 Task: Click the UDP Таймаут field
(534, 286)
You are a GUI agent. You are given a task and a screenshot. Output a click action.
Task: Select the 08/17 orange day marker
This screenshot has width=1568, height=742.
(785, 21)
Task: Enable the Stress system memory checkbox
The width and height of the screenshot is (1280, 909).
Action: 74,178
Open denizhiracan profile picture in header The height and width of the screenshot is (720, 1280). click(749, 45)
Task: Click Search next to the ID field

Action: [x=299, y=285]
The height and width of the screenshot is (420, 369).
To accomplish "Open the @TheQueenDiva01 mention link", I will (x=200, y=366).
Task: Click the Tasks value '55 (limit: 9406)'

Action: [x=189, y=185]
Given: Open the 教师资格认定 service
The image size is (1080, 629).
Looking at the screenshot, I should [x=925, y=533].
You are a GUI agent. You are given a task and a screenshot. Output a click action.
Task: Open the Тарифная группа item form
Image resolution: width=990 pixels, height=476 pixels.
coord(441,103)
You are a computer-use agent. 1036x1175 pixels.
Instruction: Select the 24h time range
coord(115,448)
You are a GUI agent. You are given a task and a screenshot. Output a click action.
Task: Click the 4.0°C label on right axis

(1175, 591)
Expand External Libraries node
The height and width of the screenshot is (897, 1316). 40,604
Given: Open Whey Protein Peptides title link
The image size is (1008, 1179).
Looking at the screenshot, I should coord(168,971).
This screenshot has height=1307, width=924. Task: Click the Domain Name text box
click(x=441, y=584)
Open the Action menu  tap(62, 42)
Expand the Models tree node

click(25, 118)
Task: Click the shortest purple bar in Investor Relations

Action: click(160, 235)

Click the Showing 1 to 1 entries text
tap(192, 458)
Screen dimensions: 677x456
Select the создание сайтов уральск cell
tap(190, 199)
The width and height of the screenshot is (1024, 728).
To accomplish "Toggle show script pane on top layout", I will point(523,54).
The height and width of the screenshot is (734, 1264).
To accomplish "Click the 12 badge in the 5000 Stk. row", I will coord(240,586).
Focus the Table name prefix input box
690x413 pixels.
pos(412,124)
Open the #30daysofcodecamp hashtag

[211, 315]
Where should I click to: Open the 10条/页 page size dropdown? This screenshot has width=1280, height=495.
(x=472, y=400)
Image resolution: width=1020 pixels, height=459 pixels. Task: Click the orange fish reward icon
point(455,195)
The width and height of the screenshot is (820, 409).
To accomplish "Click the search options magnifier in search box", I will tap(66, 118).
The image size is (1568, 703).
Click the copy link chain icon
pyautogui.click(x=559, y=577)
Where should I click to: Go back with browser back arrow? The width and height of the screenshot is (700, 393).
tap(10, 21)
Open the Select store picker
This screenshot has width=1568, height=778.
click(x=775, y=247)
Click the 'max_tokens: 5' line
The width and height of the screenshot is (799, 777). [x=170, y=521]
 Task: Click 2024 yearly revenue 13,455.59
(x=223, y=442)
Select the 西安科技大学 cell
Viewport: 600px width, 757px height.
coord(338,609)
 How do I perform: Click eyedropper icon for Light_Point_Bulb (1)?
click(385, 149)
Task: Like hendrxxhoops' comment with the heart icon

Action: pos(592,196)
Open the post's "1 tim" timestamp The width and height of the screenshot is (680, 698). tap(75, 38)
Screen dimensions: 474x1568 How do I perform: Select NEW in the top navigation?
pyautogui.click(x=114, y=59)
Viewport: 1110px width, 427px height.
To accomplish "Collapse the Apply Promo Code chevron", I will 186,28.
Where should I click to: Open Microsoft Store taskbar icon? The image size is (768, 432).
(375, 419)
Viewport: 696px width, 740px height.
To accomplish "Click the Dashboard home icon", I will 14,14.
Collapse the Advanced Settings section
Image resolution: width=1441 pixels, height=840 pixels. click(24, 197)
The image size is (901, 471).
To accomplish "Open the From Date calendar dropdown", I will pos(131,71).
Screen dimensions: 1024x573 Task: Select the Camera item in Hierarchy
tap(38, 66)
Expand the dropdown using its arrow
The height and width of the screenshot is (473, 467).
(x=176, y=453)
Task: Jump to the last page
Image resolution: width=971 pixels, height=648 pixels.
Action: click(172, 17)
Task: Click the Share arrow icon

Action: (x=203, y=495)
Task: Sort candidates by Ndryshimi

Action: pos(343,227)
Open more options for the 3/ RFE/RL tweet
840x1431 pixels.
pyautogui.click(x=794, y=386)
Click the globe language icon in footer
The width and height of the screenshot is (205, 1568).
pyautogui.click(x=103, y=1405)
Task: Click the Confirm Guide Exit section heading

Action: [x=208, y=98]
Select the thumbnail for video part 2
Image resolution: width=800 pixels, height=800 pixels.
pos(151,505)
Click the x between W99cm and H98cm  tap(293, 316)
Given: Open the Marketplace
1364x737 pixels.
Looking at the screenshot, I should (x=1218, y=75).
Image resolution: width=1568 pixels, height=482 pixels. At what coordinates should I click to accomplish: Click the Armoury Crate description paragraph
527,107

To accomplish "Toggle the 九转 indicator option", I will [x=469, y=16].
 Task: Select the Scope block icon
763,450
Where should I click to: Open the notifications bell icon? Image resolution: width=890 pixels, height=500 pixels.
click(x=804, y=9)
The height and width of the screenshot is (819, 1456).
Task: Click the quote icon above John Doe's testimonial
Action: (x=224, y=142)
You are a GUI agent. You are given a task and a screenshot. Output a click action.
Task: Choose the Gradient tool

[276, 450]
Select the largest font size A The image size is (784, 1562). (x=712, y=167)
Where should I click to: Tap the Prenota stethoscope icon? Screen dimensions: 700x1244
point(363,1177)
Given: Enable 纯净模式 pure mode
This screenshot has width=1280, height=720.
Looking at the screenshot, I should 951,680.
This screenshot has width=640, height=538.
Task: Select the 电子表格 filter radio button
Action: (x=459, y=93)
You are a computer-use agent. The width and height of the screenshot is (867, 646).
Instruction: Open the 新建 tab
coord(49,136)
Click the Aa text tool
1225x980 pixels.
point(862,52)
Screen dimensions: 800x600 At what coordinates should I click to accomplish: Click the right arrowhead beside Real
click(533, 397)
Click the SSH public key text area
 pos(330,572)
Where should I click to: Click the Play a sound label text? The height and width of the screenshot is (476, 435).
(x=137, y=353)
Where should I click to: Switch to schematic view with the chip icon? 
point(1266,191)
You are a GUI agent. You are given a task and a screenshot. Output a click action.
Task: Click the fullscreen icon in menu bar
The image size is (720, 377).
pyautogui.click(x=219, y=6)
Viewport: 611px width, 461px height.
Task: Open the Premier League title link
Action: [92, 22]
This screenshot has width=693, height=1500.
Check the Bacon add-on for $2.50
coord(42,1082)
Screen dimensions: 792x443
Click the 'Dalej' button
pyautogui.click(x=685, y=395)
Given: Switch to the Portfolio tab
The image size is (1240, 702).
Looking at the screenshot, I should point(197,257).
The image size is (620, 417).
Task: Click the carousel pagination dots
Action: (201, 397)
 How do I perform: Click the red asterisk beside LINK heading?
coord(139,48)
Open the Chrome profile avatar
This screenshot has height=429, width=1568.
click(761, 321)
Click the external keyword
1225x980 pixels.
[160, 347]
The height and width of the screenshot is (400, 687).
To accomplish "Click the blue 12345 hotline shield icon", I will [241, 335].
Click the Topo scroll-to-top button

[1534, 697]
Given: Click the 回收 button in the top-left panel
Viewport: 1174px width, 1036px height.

· · · ·

Across the records above, how many lines does the word "Enable" appear on? Reply with the number only.

2